PROVIDED INFORMATION:
------------------------------------
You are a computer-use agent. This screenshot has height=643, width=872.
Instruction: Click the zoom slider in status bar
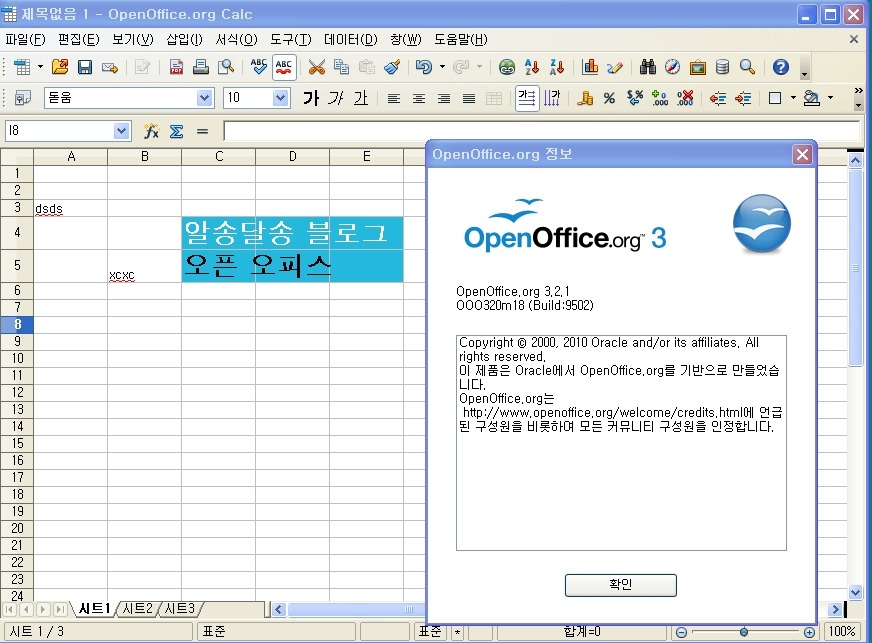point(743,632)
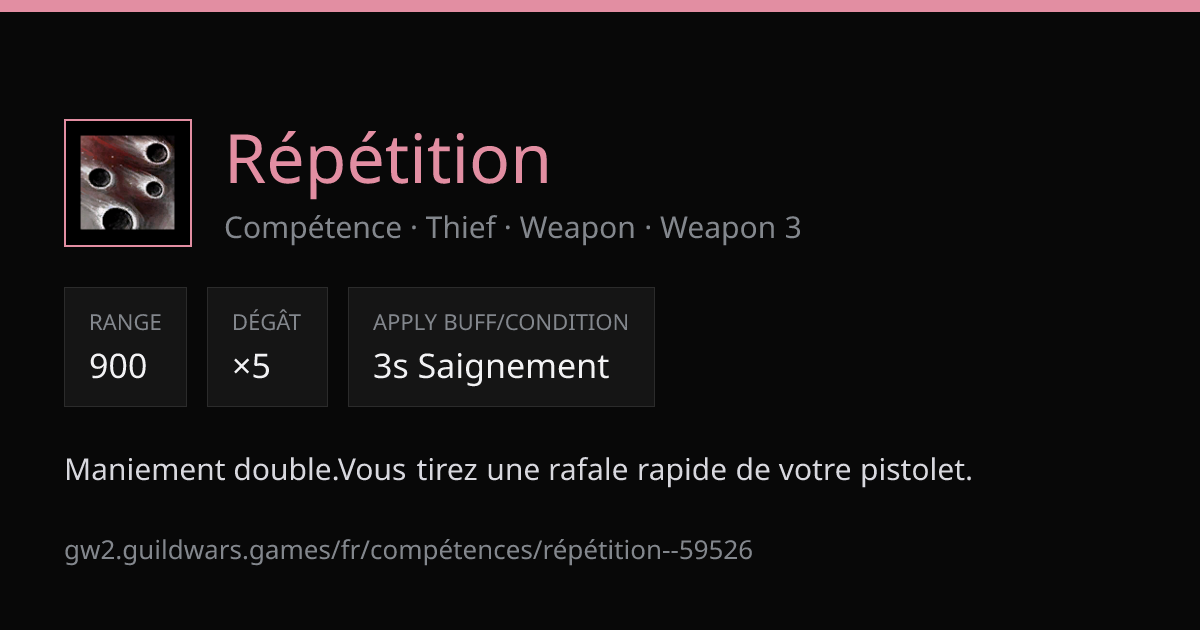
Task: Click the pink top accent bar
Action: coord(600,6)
------------------------------------
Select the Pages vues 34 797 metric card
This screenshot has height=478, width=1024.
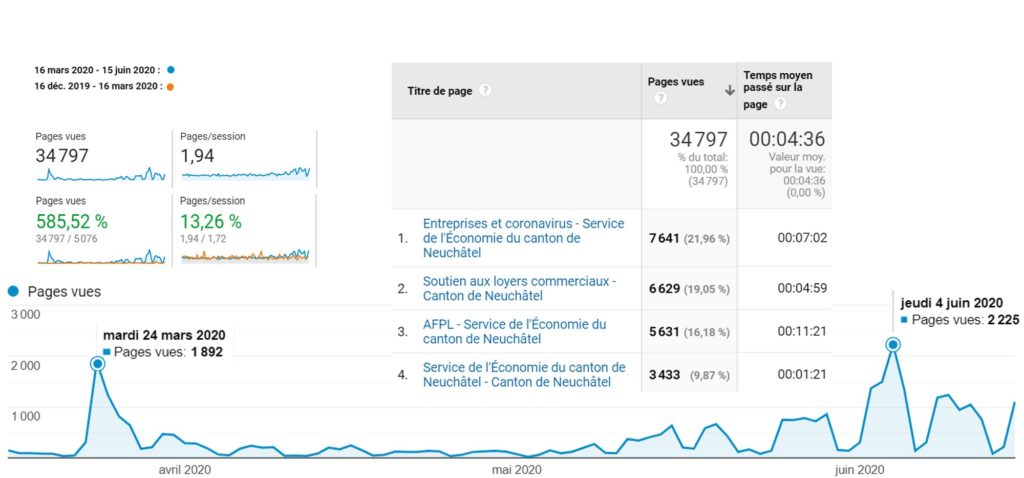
------------------------------------
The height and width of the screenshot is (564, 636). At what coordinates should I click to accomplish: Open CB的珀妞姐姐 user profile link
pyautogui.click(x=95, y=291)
------------------------------------
EXERCISE GOAL:
Substitute "zoom control" for "zoom slider" in the records, beginning at the line that has "You are a computer-use" and stopping after the line that has "Action: coord(600,6)", and leave the rest of those lines unchanged. Give only those lines, and omit the pictures.

WRITTEN REPLY:
You are a computer-use agent. This screenshot has height=643, width=872.
Instruction: Click the zoom control in status bar
point(743,632)
Task: Click the pink top accent bar
Action: coord(600,6)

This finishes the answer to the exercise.